I wondered about the Lady in the Lodge; I talked to strangers, sought answers to questions from friends and neighbours who each know the Cemetery in a different way. Brought a Creative Nature Bimble here. I came at dawn, at dusk, in the dark – looked at the stars. And ultimately pulled Frankie into a deep and mesmerising search for the story of the Youlgen children, whose gravestone A and I uncovered in the early days.
16 10 minutes in the dark, drawing the trees
And the entire project was everything I thought it might be, and more, and yet it was only a beginning …

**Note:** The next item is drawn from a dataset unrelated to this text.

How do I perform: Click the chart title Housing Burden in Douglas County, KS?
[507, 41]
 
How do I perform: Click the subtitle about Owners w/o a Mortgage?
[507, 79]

25 Morning run. Outbound – running: – A Green Woodpecker – Two men walking together, deep in conversation. I wish that wasn’t so unusual. – Catherine Rees, Councillor. I always recognise her AFTER I’ve said hello. Homebound – walking: – Stopped to photograph all the Silver Birches in the bottom corner. Looping round and round and round. The whole Cemetery is too much. For now. – We never mention Pigeons or Magpies, do we?
In Higher Cemetery is a personal project – an artist residency, if you like: an ongoing relationship to explore the wild, urban place around the corner from my home. You can’t put time frames on such a project but … I have given myself three years to begin with!